[[ Supplied information, beginning ]]

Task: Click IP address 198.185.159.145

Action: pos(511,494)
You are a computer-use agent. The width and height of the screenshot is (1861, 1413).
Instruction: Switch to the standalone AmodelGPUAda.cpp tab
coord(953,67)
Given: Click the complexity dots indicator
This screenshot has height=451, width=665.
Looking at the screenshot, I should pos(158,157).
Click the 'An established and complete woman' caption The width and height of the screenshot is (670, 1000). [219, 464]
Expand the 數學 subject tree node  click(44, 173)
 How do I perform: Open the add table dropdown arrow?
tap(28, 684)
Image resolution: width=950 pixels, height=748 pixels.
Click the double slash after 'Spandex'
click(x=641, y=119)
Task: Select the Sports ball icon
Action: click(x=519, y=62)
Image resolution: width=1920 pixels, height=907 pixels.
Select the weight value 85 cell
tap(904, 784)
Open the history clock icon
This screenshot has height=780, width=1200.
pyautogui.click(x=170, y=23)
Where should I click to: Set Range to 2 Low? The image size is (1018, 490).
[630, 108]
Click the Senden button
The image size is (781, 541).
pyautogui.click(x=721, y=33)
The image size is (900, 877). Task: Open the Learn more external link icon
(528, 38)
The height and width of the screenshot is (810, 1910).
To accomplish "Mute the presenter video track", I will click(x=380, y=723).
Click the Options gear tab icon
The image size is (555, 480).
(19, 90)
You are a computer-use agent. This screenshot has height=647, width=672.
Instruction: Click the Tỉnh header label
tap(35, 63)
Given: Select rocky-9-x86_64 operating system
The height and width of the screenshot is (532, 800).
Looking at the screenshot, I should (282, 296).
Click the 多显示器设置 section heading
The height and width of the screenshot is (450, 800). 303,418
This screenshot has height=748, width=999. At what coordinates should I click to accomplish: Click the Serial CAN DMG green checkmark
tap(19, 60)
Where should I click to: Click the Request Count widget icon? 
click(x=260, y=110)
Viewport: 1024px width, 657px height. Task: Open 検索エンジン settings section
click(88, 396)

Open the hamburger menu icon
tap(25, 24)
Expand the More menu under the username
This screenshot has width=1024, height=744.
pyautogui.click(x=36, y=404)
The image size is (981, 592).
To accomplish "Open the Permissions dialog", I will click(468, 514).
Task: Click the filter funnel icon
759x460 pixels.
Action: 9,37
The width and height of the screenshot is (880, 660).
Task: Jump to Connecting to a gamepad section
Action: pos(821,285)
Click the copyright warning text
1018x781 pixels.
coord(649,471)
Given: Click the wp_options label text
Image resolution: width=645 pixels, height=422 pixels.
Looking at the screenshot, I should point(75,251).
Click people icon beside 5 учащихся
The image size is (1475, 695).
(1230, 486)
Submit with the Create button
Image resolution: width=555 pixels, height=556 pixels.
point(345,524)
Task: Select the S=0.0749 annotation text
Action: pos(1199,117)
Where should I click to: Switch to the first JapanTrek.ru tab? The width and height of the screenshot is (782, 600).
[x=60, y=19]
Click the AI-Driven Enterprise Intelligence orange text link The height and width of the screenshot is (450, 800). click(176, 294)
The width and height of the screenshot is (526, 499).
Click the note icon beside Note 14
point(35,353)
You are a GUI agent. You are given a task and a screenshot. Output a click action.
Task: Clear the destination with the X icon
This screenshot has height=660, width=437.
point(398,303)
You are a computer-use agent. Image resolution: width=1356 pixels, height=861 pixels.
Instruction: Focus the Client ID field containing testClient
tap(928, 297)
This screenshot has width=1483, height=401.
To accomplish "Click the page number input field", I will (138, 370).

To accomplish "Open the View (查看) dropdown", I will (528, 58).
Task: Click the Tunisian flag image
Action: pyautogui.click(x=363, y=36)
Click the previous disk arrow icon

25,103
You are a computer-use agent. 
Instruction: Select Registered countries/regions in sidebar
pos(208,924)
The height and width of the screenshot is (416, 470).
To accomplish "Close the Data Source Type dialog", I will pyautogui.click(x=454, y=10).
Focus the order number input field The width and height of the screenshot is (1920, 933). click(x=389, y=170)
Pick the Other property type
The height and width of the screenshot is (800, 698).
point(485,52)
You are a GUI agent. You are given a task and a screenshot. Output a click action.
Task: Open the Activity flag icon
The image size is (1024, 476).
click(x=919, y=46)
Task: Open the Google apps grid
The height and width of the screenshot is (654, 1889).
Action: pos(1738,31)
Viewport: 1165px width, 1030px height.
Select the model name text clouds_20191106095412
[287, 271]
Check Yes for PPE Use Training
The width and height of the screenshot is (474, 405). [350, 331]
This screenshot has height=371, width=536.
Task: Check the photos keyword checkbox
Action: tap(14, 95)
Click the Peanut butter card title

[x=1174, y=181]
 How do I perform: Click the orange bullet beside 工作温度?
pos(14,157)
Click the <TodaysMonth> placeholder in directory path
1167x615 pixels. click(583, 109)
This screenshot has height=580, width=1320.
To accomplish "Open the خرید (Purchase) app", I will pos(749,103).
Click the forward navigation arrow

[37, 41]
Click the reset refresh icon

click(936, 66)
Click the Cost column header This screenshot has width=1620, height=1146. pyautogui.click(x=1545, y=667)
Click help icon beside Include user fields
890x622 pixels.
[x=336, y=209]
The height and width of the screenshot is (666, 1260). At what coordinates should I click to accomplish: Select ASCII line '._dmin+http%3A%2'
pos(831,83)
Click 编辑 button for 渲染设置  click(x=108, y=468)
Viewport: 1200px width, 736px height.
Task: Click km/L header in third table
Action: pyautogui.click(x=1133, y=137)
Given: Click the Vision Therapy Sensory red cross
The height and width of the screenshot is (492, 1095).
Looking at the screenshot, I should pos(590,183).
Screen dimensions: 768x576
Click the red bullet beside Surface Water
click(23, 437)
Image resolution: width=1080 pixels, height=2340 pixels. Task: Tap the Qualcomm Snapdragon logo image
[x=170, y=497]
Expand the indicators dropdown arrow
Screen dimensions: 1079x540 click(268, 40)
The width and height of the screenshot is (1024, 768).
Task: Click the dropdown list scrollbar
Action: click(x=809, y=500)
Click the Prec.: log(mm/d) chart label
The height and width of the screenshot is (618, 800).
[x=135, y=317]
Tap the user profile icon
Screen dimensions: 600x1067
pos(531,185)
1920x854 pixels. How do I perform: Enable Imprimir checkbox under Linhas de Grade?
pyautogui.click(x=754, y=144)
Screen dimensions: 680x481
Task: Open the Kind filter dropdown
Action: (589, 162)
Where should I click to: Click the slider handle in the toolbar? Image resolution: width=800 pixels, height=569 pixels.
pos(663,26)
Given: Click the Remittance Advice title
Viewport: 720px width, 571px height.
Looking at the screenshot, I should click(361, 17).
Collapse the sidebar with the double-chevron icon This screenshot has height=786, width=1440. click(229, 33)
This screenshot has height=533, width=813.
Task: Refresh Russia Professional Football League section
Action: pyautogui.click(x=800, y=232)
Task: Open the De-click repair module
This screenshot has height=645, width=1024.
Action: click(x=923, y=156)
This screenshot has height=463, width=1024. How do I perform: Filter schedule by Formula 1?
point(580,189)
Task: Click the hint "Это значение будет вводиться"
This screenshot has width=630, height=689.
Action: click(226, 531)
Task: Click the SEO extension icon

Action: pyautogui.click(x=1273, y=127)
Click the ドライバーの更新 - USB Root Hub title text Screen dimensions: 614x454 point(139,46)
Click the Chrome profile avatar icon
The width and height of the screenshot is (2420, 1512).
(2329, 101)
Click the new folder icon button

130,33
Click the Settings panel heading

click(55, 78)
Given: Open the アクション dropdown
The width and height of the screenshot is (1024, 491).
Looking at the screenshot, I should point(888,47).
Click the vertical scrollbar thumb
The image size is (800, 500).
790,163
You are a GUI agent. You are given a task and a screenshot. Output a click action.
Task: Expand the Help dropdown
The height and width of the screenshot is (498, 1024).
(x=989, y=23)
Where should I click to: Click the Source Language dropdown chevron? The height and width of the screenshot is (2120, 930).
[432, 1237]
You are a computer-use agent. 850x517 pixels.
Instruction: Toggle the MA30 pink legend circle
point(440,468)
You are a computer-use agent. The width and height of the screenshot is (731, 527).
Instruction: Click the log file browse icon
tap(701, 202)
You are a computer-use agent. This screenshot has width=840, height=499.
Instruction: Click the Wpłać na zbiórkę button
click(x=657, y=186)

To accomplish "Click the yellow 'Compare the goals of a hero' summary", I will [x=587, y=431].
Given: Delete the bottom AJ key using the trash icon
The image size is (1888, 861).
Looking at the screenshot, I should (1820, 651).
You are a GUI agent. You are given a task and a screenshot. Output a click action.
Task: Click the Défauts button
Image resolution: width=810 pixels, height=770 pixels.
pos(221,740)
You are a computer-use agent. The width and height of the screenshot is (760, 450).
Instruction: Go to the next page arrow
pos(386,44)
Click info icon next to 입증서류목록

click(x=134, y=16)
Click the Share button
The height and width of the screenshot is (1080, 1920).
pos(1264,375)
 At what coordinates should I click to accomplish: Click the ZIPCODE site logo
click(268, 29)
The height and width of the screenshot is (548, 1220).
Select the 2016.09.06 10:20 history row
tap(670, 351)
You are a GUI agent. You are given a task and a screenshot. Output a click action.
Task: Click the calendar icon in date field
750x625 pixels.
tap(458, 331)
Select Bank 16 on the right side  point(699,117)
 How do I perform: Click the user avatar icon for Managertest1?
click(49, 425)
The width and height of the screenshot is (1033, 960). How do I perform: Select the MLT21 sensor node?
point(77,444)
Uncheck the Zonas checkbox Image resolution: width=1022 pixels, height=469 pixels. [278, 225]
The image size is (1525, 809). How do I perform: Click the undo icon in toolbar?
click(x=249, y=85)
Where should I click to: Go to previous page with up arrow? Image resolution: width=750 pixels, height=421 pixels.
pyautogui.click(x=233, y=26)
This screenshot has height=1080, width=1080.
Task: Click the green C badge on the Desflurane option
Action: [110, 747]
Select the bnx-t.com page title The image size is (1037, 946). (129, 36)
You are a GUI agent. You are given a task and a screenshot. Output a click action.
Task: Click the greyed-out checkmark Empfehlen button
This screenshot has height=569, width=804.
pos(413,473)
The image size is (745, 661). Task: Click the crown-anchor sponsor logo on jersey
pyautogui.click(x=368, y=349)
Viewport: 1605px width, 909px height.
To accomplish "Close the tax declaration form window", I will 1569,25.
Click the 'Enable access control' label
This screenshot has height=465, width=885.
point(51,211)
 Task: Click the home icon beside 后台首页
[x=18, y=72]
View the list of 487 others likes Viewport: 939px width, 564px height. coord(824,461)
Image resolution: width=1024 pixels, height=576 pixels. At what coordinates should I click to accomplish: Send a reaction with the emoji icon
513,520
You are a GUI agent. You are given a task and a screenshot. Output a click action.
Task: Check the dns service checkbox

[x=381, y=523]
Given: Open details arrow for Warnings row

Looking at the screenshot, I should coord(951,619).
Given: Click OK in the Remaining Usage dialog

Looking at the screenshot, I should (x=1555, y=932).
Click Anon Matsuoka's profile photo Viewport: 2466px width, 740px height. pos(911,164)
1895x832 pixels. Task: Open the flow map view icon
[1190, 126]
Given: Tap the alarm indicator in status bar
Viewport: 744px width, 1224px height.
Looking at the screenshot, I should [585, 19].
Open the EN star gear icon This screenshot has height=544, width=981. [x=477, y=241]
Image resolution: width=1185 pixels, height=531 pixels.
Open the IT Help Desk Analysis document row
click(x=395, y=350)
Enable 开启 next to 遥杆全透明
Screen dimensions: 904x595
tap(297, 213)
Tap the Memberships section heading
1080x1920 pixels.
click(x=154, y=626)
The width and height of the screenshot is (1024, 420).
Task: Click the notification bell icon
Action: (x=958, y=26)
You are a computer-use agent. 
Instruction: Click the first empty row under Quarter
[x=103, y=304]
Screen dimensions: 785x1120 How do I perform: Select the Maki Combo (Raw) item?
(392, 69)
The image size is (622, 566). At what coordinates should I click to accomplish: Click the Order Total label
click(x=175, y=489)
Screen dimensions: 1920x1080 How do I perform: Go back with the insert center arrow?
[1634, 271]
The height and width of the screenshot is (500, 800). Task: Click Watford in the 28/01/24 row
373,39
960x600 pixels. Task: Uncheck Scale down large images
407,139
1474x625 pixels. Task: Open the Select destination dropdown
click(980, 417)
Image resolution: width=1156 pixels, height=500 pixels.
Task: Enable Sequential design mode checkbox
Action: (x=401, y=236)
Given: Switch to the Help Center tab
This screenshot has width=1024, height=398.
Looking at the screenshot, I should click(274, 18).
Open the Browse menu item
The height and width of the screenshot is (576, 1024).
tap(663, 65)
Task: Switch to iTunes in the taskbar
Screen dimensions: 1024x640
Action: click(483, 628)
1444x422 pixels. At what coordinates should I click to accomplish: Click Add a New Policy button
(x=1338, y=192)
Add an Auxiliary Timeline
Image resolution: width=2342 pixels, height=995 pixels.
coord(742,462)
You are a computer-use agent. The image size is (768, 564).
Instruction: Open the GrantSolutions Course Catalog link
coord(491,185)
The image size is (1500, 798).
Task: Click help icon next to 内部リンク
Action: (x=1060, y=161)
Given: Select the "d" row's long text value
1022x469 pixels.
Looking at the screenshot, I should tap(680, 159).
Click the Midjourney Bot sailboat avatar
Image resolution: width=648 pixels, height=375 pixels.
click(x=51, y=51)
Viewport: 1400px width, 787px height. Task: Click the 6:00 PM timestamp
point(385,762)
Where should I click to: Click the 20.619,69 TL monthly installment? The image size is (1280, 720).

[[ Supplied information, end ]]

Instructions to follow.
Lines from the top of the entries through the line with "Given: Select rocky-9-x86_64 operating system" are to be transcribed exactly, and nothing more.

Exercise answer.
Task: Click IP address 198.185.159.145

Action: pos(511,494)
You are a computer-use agent. The width and height of the screenshot is (1861, 1413).
Instruction: Switch to the standalone AmodelGPUAda.cpp tab
coord(953,67)
Given: Click the complexity dots indicator
This screenshot has height=451, width=665.
Looking at the screenshot, I should pos(158,157).
Click the 'An established and complete woman' caption The width and height of the screenshot is (670, 1000). [219, 464]
Expand the 數學 subject tree node  click(44, 173)
 How do I perform: Open the add table dropdown arrow?
tap(28, 684)
Image resolution: width=950 pixels, height=748 pixels.
Click the double slash after 'Spandex'
click(x=641, y=119)
Task: Select the Sports ball icon
Action: click(x=519, y=62)
Image resolution: width=1920 pixels, height=907 pixels.
Select the weight value 85 cell
tap(904, 784)
Open the history clock icon
This screenshot has height=780, width=1200.
pyautogui.click(x=170, y=23)
Where should I click to: Set Range to 2 Low? The image size is (1018, 490).
[630, 108]
Click the Senden button
The image size is (781, 541).
pyautogui.click(x=721, y=33)
The image size is (900, 877). Task: Open the Learn more external link icon
(528, 38)
The height and width of the screenshot is (810, 1910).
To accomplish "Mute the presenter video track", I will click(x=380, y=723).
Click the Options gear tab icon
The image size is (555, 480).
(19, 90)
You are a computer-use agent. This screenshot has height=647, width=672.
Instruction: Click the Tỉnh header label
tap(35, 63)
Given: Select rocky-9-x86_64 operating system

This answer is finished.